On Monday morning down at the works Mr Willis met him. ‘Good lad!’ he said. ‘Good lad!’ Later in the day Mr Hudson came down from the office to the place where he was working. He smiled to conceal his annoyance. ‘Well, I suppose we’ve got to thank you and Harper for the win,’ he said.

‘I reckon we’ve not got to thank you!’ Abner replied.

‘H’m, that’s it, is it?’ said Hudson. ‘You’d better go up to the pay-office for your money.’

‘Time enough when I’ve finished,’ said Abner. Football always prevented him from collecting his pay on a Saturday morning with the other men. At the end of the day he went to the pay clerk. Instead of twenty-five shillings as usual he was given fifty.

‘What’s this for?’ he asked.

‘Lieu of a week’s notice,’ said the clerk. ‘The gaffer says we have to cut down. Mr Hudson’s orders.’

‘B—r Hudson!’ said Abner angrily.

The Sixth Chapter

That night he went down to the public-house for the first time since the day of Susan’s defection more than a year before. The crowd at the Royal Oak were glad to see him, for they were still talking about nothing else but the result of the cup-tie. Every one was anxious to treat him and to condole with him on his black eye, and he was prepared to drink as much as they would give him, standing his own share up to the limit of the fifty shillings in his pocket, as long as he could forget the anger with which he had left the works.
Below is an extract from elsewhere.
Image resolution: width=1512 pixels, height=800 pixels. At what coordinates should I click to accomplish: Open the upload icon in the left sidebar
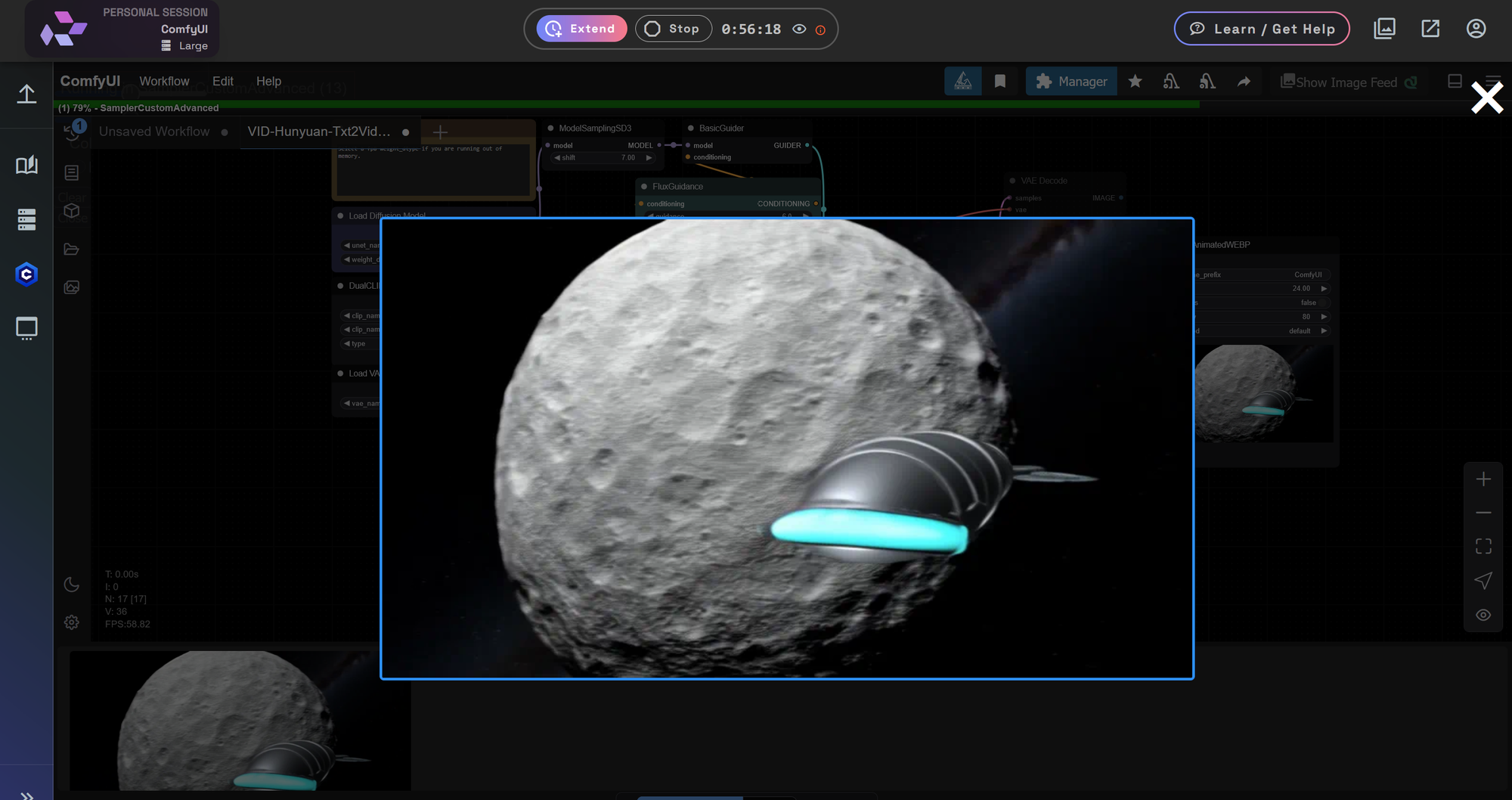26,94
If he didn’t, somehow, get the idea of his injury out of his mind, he felt that he would probably go down to Hudson’s private house and wring his neck.
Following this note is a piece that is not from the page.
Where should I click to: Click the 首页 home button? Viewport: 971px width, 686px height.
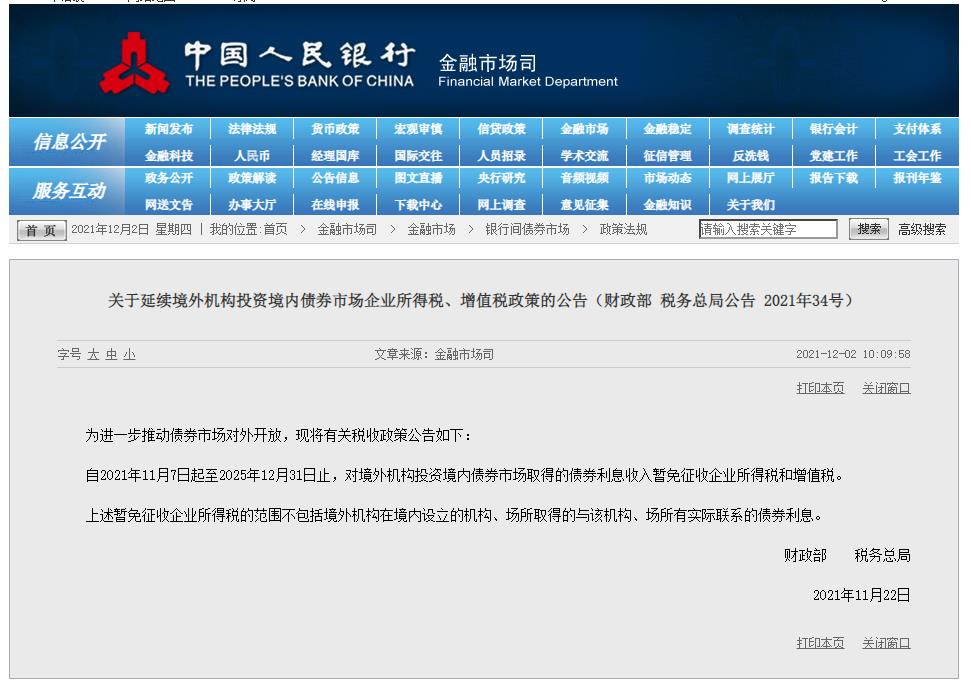point(39,230)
In the Royal Oak, drinking nothing but hot whisky, he managed to lose himself and the troubles of the day. He was conscious of nothing but the warmth and comfort of the private bar, the dark varnished walls, the polished beer engine, the shining rows of bottles, the crackle of the bright fire. For a time the room was also full of jolly people who laughed and spoke with loud, buoyant voices, the happiest company imaginable. The spirituous air was exhilarating and endowed all the contents of the bar, from the postage stamps on the ceiling to the brass spittoons and sawdust of the floor, with a quality of unusual vividness. At last this curious clarity faded and the details that had seemed for some curious reason exciting, became blurred. Abner tucked up his feet on a settle covered with American leather and tried to go to sleep. When he awoke, his old friend Joe Hodgetts was piloting him home along the Stourton Road under a sky of dancing stars.